*WHAT THE TASK ASKS*.
Reproduce the lines below verbatim, omitting the images.

*RECORDS PROVIDED*.

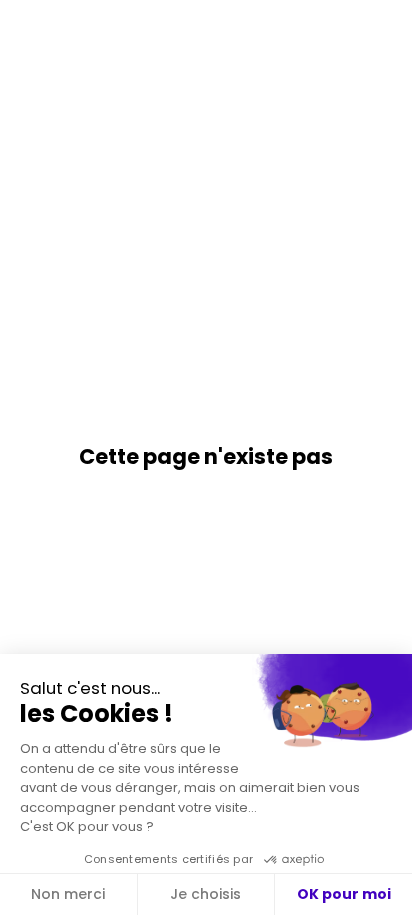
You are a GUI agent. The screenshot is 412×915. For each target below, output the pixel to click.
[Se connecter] (382, 30)
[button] (30, 30)
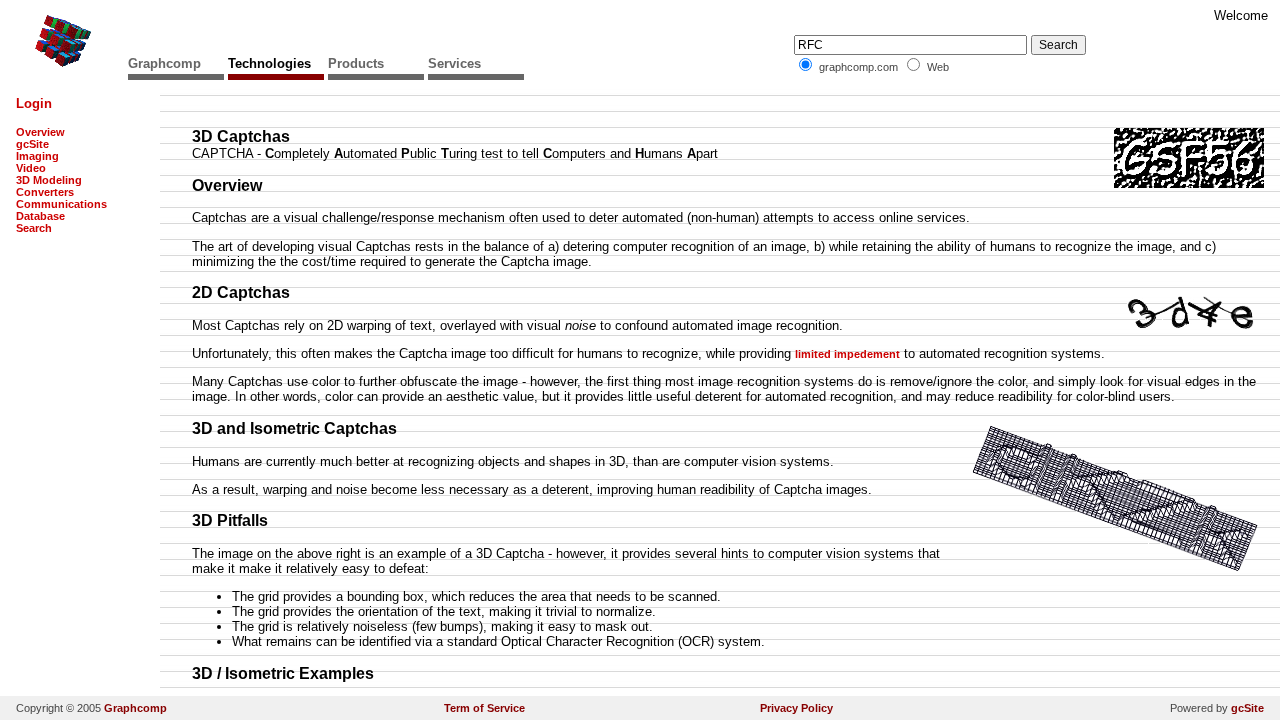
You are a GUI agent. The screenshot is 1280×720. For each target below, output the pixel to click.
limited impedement (847, 354)
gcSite (32, 144)
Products (356, 63)
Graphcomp (164, 63)
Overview (40, 132)
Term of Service (484, 708)
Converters (45, 192)
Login (34, 103)
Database (40, 216)
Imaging (37, 156)
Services (454, 63)
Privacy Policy (796, 708)
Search (34, 228)
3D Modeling (49, 180)
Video (31, 168)
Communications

*FULL OUTPUT*.
You are a GUI agent. The screenshot is 412×915. For each target below, output the pixel to click.
[Se connecter] (382, 30)
[button] (30, 30)
You are a GUI agent. The screenshot is 1280×720. For each target below, output the pixel to click.
limited impedement (847, 354)
gcSite (32, 144)
Products (356, 63)
Graphcomp (164, 63)
Overview (40, 132)
Term of Service (484, 708)
Converters (45, 192)
Login (34, 103)
Database (40, 216)
Imaging (37, 156)
Services (454, 63)
Privacy Policy (796, 708)
Search (34, 228)
3D Modeling (49, 180)
Video (31, 168)
Communications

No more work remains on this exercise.